[Task description] Extract the lines from the first one in the records below through the line containing "Task: Click the download", keeping both ends and leaving out any pictures.

[Source data]
**********

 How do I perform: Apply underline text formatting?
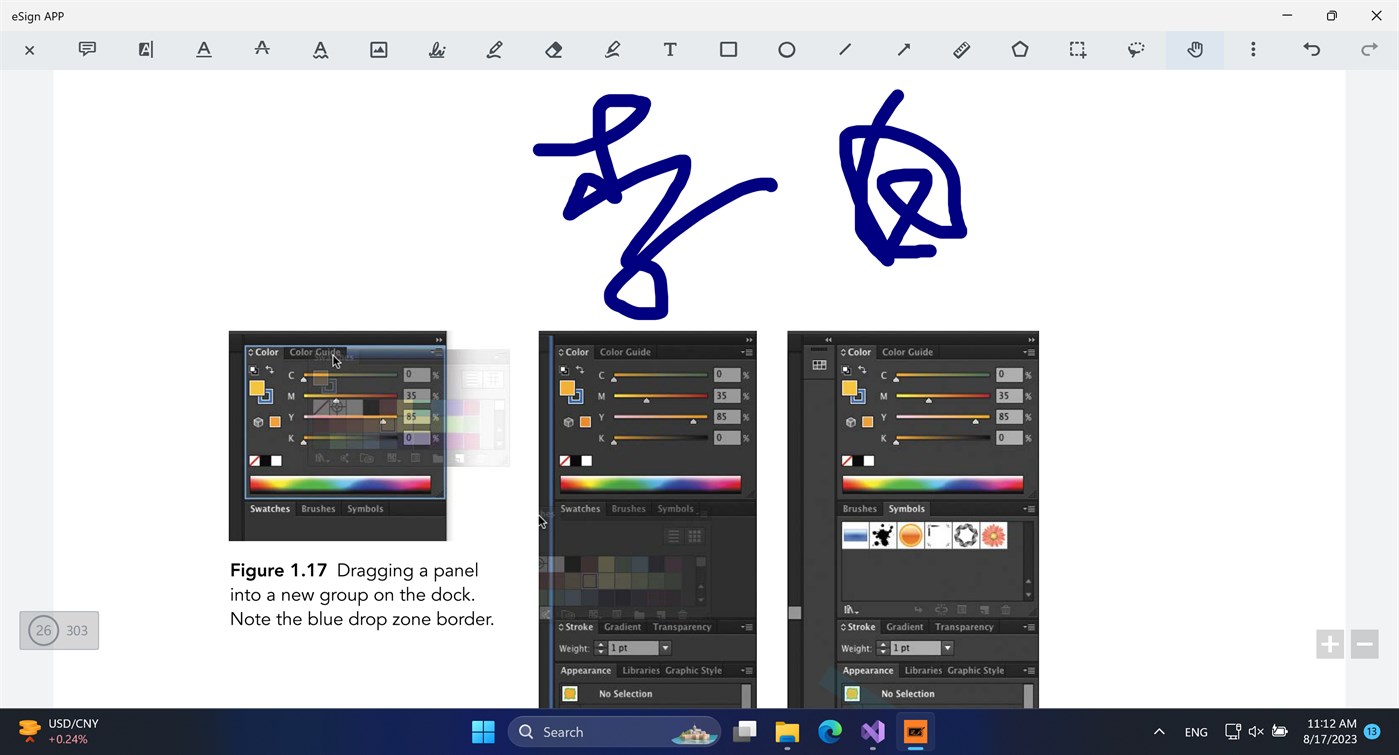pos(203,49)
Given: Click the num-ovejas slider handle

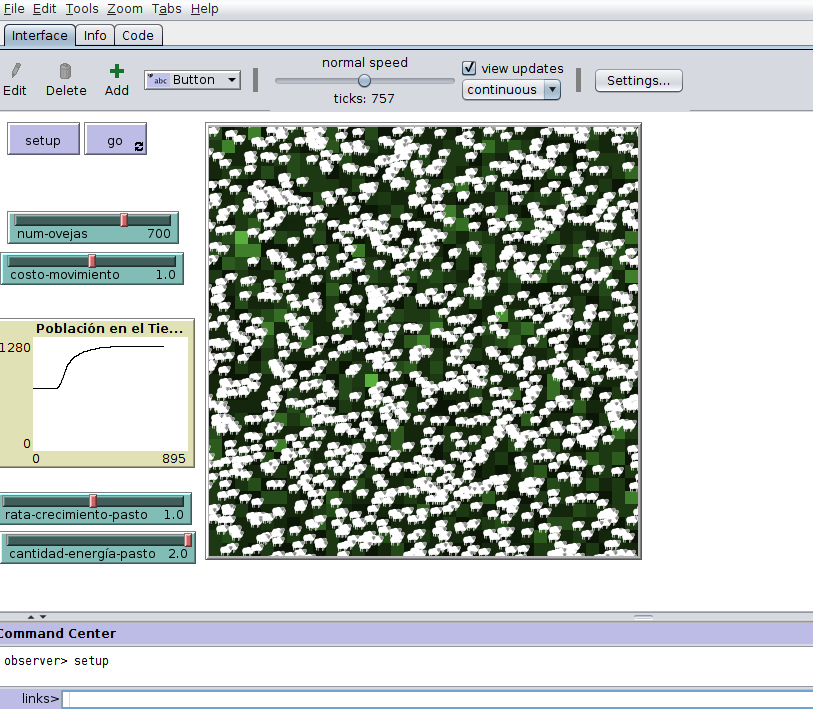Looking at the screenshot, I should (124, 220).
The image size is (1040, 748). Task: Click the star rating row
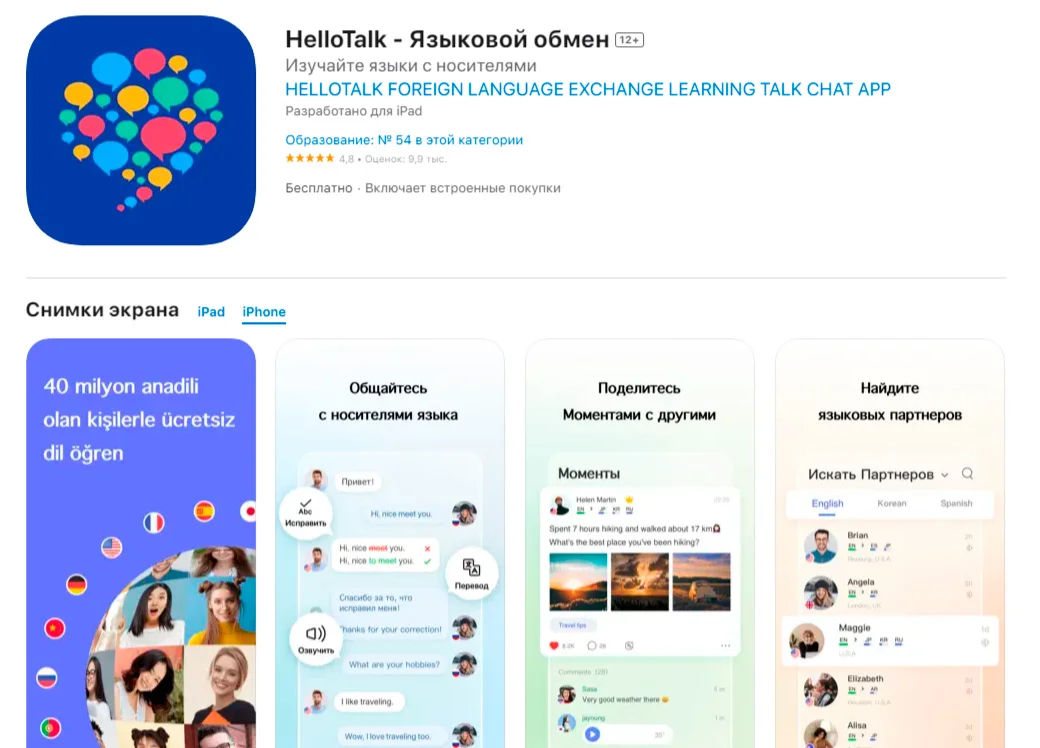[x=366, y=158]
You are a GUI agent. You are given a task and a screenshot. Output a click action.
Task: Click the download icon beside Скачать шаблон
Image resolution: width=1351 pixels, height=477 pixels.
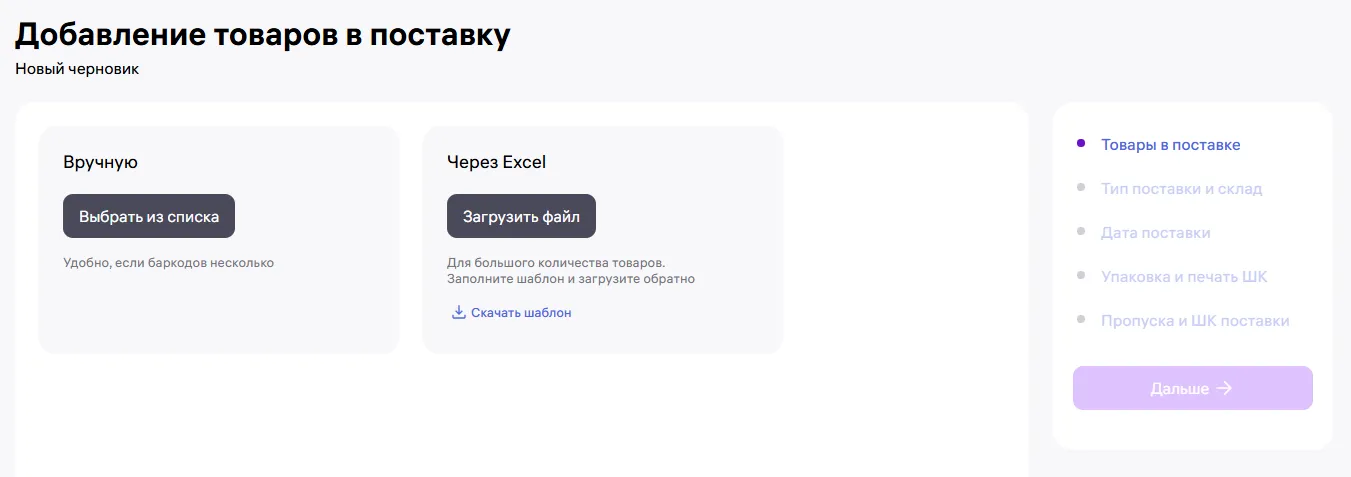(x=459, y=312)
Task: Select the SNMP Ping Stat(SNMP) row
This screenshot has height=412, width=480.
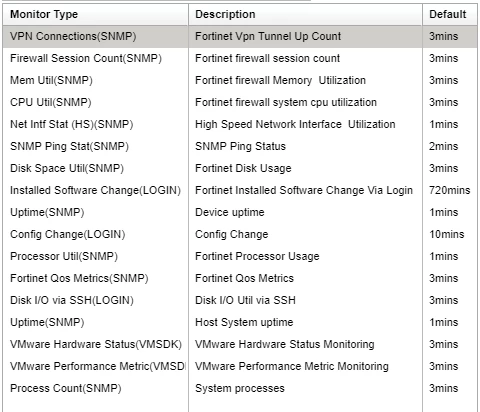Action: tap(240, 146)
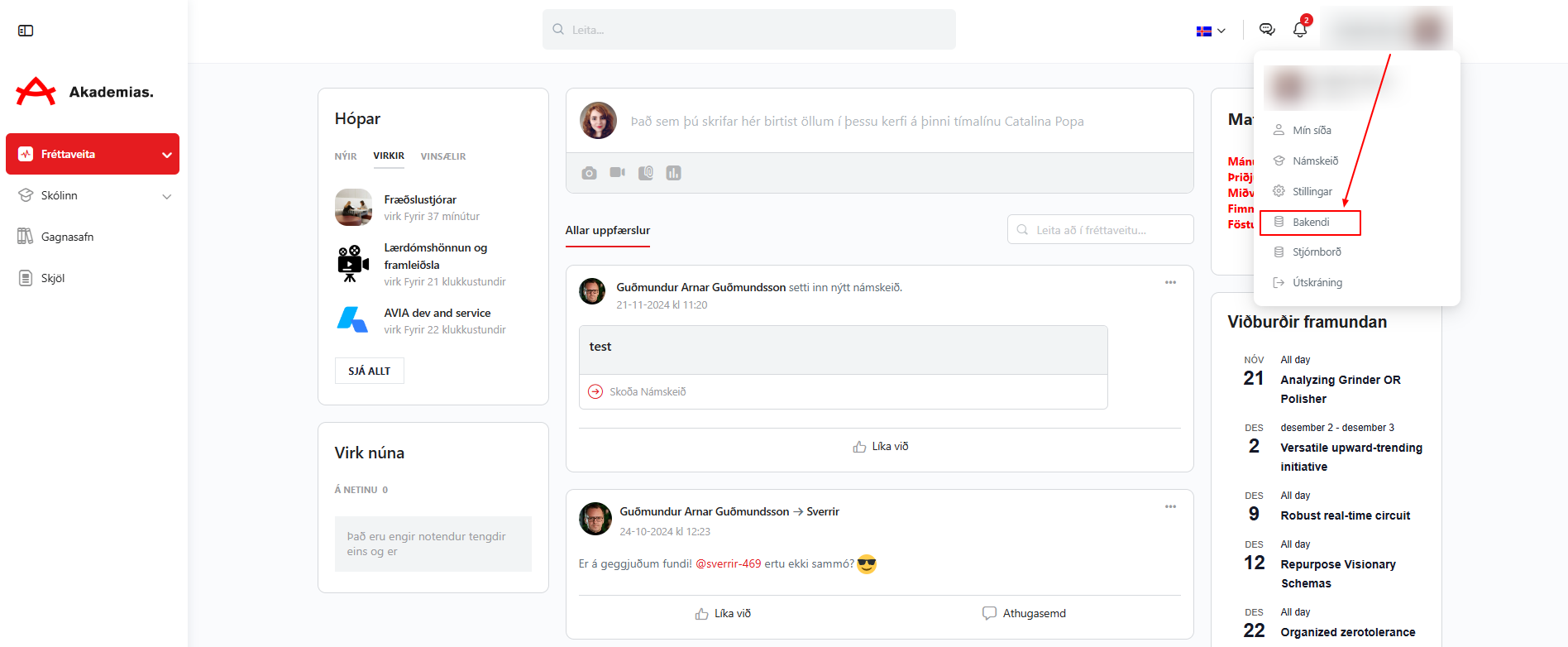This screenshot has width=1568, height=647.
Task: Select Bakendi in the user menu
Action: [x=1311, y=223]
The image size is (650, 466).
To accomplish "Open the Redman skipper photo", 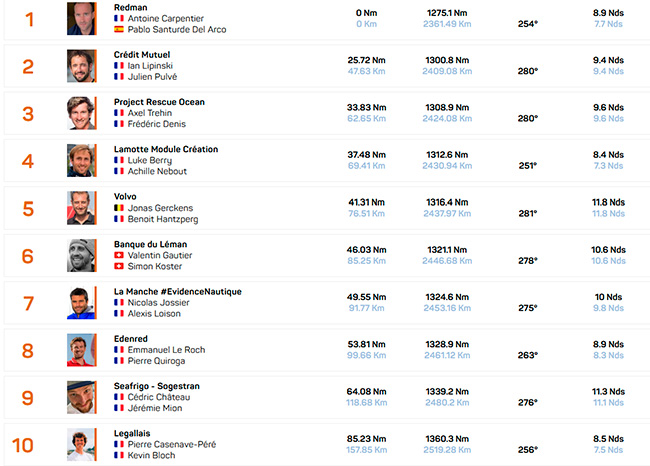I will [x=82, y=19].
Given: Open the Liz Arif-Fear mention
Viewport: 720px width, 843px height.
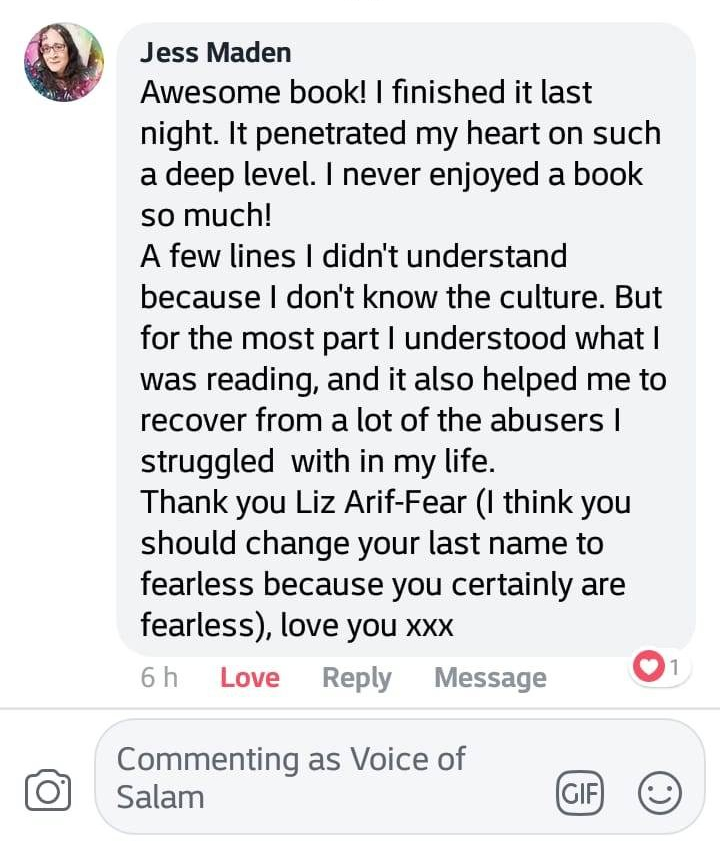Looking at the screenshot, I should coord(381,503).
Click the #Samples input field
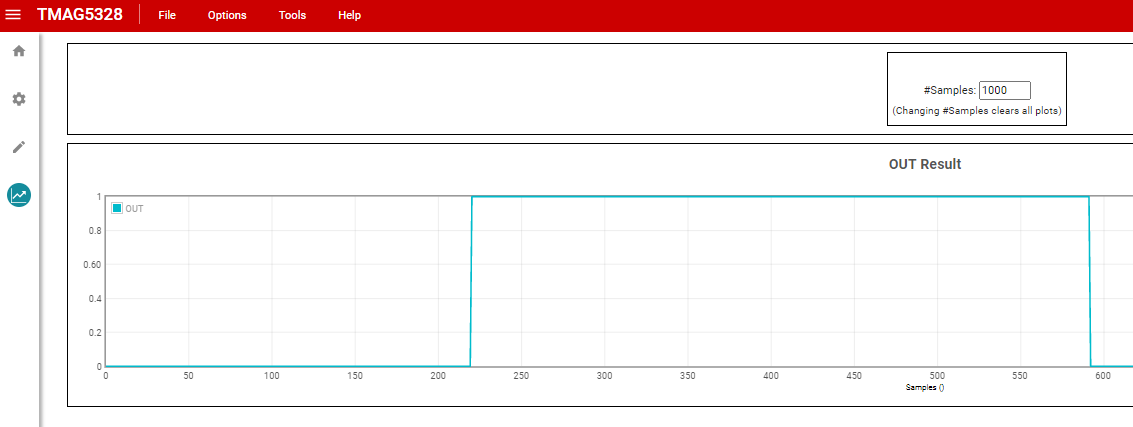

**********

[Task answer]
 How do I perform: Apply underline text formatting?
pos(203,49)
Given: Click the num-ovejas slider handle

Looking at the screenshot, I should (124, 220).
The image size is (1040, 748). Task: Click the star rating row
[x=366, y=158]
You are a GUI agent. You are given a task and a screenshot. Output a click action.
Task: Click the download icon beside Скачать шаблон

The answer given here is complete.